We'll start with Connecticut.  Using the formulas provided by Bach, here's how a typical Huskies possession ends:

45.8 percent - no points scored
4.4 percent - one point scored
40.2 percent - two points scored
9.6 percent - three points scored

However, we're going to assume that half the time, the Stanford defense will dictate how the possession turns out, and not the Connecticut offense.  Here's how a typical Stanford opponent did with one of their possessions facing the Cardinal defense.

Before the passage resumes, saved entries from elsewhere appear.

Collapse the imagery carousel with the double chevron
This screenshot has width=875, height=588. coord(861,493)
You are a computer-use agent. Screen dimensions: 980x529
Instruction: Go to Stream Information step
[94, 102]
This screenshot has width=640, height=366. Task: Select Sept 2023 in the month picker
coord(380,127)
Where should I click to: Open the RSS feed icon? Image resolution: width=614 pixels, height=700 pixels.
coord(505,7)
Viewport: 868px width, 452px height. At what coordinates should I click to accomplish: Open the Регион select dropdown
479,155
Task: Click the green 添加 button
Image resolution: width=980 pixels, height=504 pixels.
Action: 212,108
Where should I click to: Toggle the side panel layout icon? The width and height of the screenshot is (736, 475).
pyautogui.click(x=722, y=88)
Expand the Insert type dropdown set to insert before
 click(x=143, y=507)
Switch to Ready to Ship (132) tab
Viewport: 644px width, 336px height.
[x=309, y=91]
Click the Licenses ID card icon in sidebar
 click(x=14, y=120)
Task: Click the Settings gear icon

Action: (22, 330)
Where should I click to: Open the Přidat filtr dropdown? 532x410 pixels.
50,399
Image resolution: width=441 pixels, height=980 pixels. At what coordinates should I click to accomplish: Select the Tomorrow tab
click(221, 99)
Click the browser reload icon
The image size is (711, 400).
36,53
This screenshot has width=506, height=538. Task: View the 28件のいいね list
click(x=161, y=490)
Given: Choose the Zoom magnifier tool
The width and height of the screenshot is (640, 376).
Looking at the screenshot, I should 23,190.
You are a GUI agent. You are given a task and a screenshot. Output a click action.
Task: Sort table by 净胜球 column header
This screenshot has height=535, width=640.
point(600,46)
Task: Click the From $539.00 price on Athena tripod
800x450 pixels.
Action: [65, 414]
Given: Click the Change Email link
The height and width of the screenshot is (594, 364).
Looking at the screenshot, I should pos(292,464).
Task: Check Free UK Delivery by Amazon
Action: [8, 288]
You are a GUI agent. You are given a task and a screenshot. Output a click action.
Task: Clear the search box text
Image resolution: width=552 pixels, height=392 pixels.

62.3 percent - no points scored
3.7 percent - one point scored
27.3 percent - two points scored
6.7 percent - three points scored

For every Connecticut possession, fifty percent of the time we'll use the first set of probabilities:  the Connecticut offense determined the results of the possession.  For the other fifty percent of random chance, we'll use the "Typical Stanford Opponent" offense - this is where the Stanford defense determined the final result.

For Stanford, we'll do the reverse:  half the time the Stanford offense determines the outcome, the other half of the time we use a table corresponding to the typical Connecticut opponent.

The next step is to give each team a roughly equal number of possessions and let them have at it.  Connecticut averages 69.06 possessions per game; Stanford averages 67.37.  Taking the midpoint, we'll give each team 68 possessions.  Each possession will be assigned a final result of 0, 1, 2 or 3 points based on the offense/defense choice and the associated probability tables.  We'll sum up the points for each team, compare the sums and that will be our final score.

I performed this simulation 25 times.  Here were the results:

Connecticut    61    Stanford    49
Connecticut    74    Stanford    58
Connecticut    63    Stanford    61
Connecticut    74    Stanford    73
Connecticut    59    Stanford    58
Connecticut    71    Stanford    65
Connecticut    67    Stanford    68
Connecticut    71    Stanford    72
Connecticut    71    Stanford    77
Connecticut    58    Stanford    66
Connecticut    61    Stanford    55
Connecticut    76    Stanford    66
Connecticut    71    Stanford    67
Connecticut    54    Stanford    56
Connecticut    62    Stanford    52
Connecticut    67    Stanford    67
Connecticut    68    Stanford    59
Connecticut    55    Stanford    51
Connecticut    68    Stanford    60
Connecticut    56    Stanford    52
Connecticut    62    Stanford    50
Connecticut    64    Stanford    58
Connecticut    55    Stanford    51
Connecticut    68    Stanford    56
Connecticut    70    Stanford    62

Record of Connecticut Huskies:  19 1/2 - 5 1/2 (78 percent winning percentage)
Biggest Huskies win:  16 points (Connecticut 74, Stanford 58)
Biggest Cardinal win:  8 points (Stanford 66, Connecticut 58)
Average game result:  Connecticut by 4 1/2

In short, replaying this game over and over gives the Huskies the win nearly four out of five times.  Granted, the model has a lot of flaws.  Some of the assumptions are based on men's college basketball.  Some are based on men's pro basketball.  How quality of schedule affects the results isn't well understood.  But at least, the results look realistic - no one is scoring a 100 point game or winning by forty points.

If Connecticut and Stanford are theoretically the two best teams in women's basketball, winning 78 percent of your predicted match-ups on a neutral court is the very definition of dominance.  Whatever happened on April 6, 2010 was definitely not a fluke.